1 INSERM, Health and Demography, University of Montpellier, France.
2 Geriatric Department, Geneva University Hospitals, Thônex-Geneva.

Address correspondence to Jean-Pierre Michel, Geriatric Department, Geneva University Hospitals, CH 1226, Thônex-Geneva, Switzerland. E-mail: jean-pierre.michel{at}hcuge.ch

The main theories on population aging based on recent data on human longevity, life expectancy, morbidity changes, disability trends, and mortality decrease are presented and discussed within their own geographic, cultural, socioeconomic, and medical contexts. The complex interactions between all these components do not facilitate trend forecasting of aging population (healthy aging versus disability pandemic). In the context of population aging, four elements were introduced with their implications: 1) an increase in the survival rates of sick persons, which would explain the expansion of morbidity, 2) a control of the progression of chronic diseases, which would explain a subtle equilibrium between the decrease in mortality and the increase in disability, 3) an improvement of the health status and health behaviors of new cohorts of elderly people, which would explain the compression of morbidity, and eventually 4) an emergence of very old and frail populations, which would explain a new expansion of morbidity.
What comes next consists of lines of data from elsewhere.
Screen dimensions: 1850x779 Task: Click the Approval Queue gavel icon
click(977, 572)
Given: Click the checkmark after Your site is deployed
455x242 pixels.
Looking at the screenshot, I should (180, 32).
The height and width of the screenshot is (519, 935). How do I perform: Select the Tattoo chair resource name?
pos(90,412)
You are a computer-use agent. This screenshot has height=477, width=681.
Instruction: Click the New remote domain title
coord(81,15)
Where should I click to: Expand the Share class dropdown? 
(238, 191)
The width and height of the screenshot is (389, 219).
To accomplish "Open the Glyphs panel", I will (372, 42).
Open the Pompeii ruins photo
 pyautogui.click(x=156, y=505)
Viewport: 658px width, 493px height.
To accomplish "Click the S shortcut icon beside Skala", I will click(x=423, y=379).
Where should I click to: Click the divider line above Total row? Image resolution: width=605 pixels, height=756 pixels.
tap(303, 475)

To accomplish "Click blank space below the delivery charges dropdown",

Obviously, all these elements coexist today, and future trend scenarios—expansion or compression of disability—depend on their respective weights leading to the need of elaborating "a general theory on population aging." This theory has to be based on a world harmonization of functional decline measurements and a periodic "International Aging Survey" to monitor global aging through a sample of carefully selected countries.